FRANKFURT/MAIN Befangenheits-Hickhack

Richter mahnt Geständnis von Stephan Ernst an - Auftakt im Lübcke-Prozess

17.06.20 - UPDATE 16:30 Uhr: Die Hauptverhandlung wurde für heute beendet. Die Anträge auf Unterbrechung der Hauptverhandlung wurden zurückgestellt. Dies ließe sich laut Richter Sagebiel so schnell nicht entscheiden. Auch der Befangenheitsantrag wird zu "gegebener Zeit" beantwortet. Die anderen Anträge wurden abgelehnt.

Aus der Anklageschrift geht hervor, dass Stephan Ernst mehrere Waffen besessen und Walter Lübcke heimtückisch auf seiner Terrasse erschossen haben soll. Ihm droht eine lebenslängliche Haftstrafe mit möglicherweise anschließender Sicherheitsverwahrung. Gegen Ende des ersten Verhandlungstages gab Richter Sagebiel den Angeklagten noch mit auf den Weg, dass ein Geständnis für sie von Vorteil wäre. "Hören Sie nicht auf Ihre Verteidiger, sondern auf mich. Ein frühzeitiges Geständnis zahlt sich aus." Stephan Ernst habe einmal gesagt, er habe viel falsch gemacht und wolle einmal etwas richtig machen. "Tun Sie es jetzt. Ein Geständnis wirkt sich positiv aus. Nehmen sie Ihre beste und womöglich einzige Chance wahr", mahnte Richter Sagebiel zum Abschluss.

Mit außergewöhnlich großen Sicherheitsvorkehrungen hatte heute Morgen der lang erwartete Prozess um den Mord am Kasseler Regierungspräsidenten Walter Lübcke begonnen, dessen Erschießung vor einem Jahr weithin Entsetzen und Erschütterung ausgelöst hatte. Medieninteresse und öffentliche Anteilnahme sind auch deshalb so groß, weil es in der Geschichte der Bundesrepublik der erste politisch motivierte Mord an einem Politiker seit den Zeiten der RAF ist. Die ganze Welt schaut auch deshalb auf Frankfurt, weil mit Stephan Ernst ein einschlägig vorbestrafter Rechtsextremist vor Gericht steht. Sein eingestandenes Motiv: Hass auf den Regierungspräsidenten, weil dieser sich für Flüchtlinge engagiert hatte.

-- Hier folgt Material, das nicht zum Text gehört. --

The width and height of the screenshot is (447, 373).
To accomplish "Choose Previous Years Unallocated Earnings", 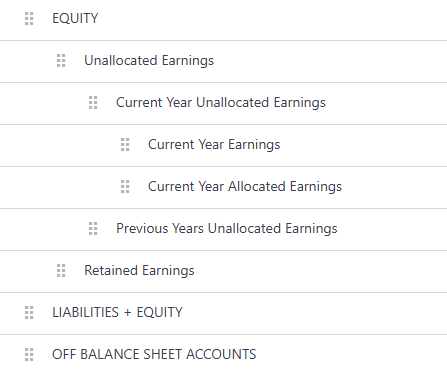I will point(227,229).
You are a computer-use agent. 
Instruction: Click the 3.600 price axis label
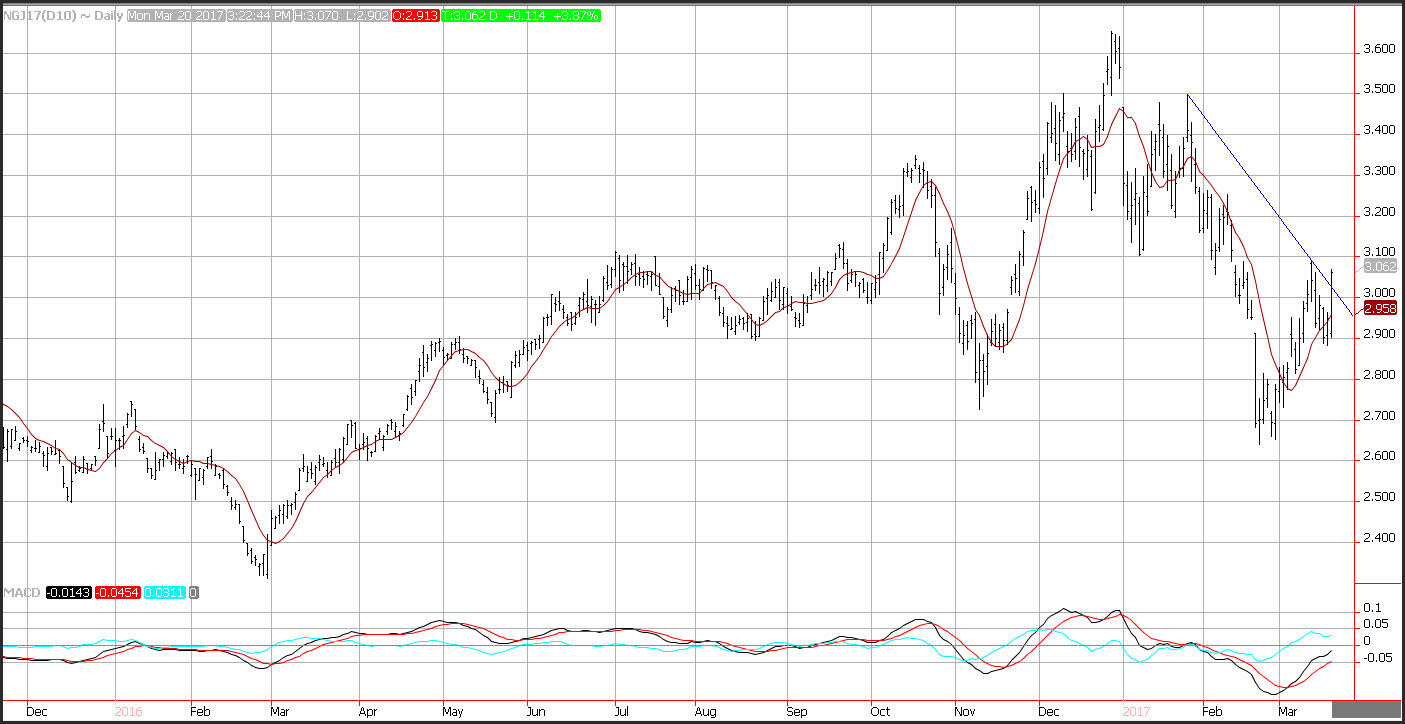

Vorsitzender Richter Thomas Sagebiel

Markus H. soll die Tatwaffe besorgt haben

Der auf über 30 Verhandlungstage angesetzte Prozess findet auch deshalb internationale Aufmerksamkeit, weil die Vorgeschichte der Tat eine Reihe von Pannen und Versäumnissen der Behörden offenbarte. So hatte der hessische Verfassungsschutz Stephan Ernst aus den Augen verloren, obwohl dieser schon seit Jahren als rechtsradikaler Gewalttäter bekannt war. Er galt bei den Behörden als "abgekühlt". Der ebenfalls angeklagte Markus H., der die Tatwaffe besorgt haben soll, konnte sich sogar das Recht auf legalen Waffenbesitz vor Gericht erstreiten, obwohl auch er wegen seiner rechtsradikalen Gesinnung bekannt war.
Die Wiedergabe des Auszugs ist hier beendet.